The "No. of ANN iterations" field accepts an integer which specifies how many times the neural network should be trained. Out of all the training attempts, the one with the best performance (which is the minimum mean square error) shall be saved in the storage file. The "No. of hidden neurons" field represents:

  • for codification A (Numerical) - the total number of neurons in the hidden layer; a higher number usually means better network performance;
  • for other codifications - the number of neurons in the hidden layer of each input layer; the total number of hidden neurons will be the input value times the multiplier before, which is determined by the selected codification. The "Training function" chooses the function used to update the weights of the network. For details see https://www.mathworks.com/help/nnet/ug/train-and-apply-multilayer-neural-networks.html "Use Parallel Computing" allows the use of multiple CPU cores if available. "Use GPU" allows for the use of the graphic card if available, however the training function will be set to Scaled Conjugate Gradient. "Data Division" specifies how the data will be split in percentage to be used in the algorithm. The data from 0% to the first input value will be used for training, the data from the first input to the second will be used for validation and the rest for testing. The "I50 Classes" subpanel allows for the conversion of the I50 values in the excel file into three custom classes which will then be fed into the network: the first class will be made from the values less than the value introduced in the first field and be noted by "0", the second class will be made from the values between the first and second values and be noted by "0.5" and the last will be made from the rest and be noted by "1". After creating the network , new windows will be opened containing plots with the regression analysis of the virus and antibody data.

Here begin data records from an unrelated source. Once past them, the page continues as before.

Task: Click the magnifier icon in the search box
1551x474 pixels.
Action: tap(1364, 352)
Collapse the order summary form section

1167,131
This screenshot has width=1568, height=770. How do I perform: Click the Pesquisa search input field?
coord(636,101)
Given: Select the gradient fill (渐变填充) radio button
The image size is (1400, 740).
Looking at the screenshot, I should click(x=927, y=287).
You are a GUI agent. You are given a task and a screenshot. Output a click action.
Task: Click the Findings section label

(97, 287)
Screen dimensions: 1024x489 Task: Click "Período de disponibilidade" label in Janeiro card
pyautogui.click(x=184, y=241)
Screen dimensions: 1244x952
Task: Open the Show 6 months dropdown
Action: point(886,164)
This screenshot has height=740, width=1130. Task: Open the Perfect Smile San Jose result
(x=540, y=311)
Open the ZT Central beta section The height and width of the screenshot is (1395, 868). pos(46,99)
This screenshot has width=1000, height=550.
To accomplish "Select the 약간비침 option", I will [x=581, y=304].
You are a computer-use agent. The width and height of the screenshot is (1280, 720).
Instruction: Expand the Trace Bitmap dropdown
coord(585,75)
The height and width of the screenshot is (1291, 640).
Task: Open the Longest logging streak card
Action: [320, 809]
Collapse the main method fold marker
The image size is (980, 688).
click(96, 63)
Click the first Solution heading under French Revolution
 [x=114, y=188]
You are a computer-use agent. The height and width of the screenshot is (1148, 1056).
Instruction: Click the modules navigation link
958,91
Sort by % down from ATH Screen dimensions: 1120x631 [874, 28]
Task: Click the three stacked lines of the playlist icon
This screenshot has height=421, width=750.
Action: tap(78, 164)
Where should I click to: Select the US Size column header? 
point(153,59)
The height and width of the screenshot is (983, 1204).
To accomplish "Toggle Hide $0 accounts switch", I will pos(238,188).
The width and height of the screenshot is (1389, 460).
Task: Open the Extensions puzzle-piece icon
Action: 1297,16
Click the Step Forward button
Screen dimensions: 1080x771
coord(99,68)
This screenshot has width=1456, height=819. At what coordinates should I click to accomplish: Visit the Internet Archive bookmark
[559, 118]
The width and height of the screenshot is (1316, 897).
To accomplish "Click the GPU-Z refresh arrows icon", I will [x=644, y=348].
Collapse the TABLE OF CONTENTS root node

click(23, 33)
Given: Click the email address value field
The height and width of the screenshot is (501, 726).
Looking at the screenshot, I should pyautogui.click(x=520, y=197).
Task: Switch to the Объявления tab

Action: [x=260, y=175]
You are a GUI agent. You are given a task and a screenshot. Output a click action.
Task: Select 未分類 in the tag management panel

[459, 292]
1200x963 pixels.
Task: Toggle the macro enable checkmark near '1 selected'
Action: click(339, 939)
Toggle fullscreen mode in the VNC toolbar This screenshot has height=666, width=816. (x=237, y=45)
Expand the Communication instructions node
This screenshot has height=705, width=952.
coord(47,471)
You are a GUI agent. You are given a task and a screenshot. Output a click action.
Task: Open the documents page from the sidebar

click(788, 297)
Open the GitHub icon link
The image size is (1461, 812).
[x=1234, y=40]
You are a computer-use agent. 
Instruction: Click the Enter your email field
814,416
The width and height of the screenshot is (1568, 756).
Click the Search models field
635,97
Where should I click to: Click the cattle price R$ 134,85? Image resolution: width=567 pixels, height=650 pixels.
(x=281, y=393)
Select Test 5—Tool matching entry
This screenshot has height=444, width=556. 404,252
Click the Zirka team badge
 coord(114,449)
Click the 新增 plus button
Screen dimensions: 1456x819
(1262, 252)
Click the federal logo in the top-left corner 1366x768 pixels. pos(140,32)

c) "Commands and Output" panel / Analysis tools

The last panel contains tools to be used on already trained networks in the mat file. "View ANN" shows the structure of the network. "Use ANN" uses the selected network with the selected virus strain as input (from the "Viruses" subpanel in "General Parameters" panel) and generates the output in the filepath specified above. The length of the input virus strain protein must be the same as the input size of the network (which is the length of the protein data that was used to train it originally). The output will be:

  • for feedforward networks; the neuron index for self organizing maps;
  • on the right - only for feedforward networks: the renormalized value for networks without classes (the input data is normalized when fed to the network and so is the output), the class for networks with classes.

For feedforward networks the following commands can be also used: "Regression Plot" shows the regression for the selected network using the original data used to train it.

"Sensitivity Analysis" can be used on to analyse the impact of each input neuron on the performance. It will set the first input neuron to 0 (if the networks uses codification A) or each input of each of the input layers to 0 (for the other codifications) and use the data in the fasta and excel files for the other inputs. The new performance gets substracted from the original performance and the difference is plotted for this neuron. The process is repeated for each of the network's inputs.

For self organizing maps the following commands can be used: "Plot SOM Hits" shows the map diagram with the size of each neuron (how many inputs have been assigned to it). The neurons are numbered from bottom left to top right, going to the right.

"View Clusters" shows a table where each column represents a neuron, with the header being the neuron's index (as they are arranged in "Plot SOM Hits") and the contents of the column being virus strains assigned to that neuron. The neuron columns are sorted descending in order of number of strains assigned.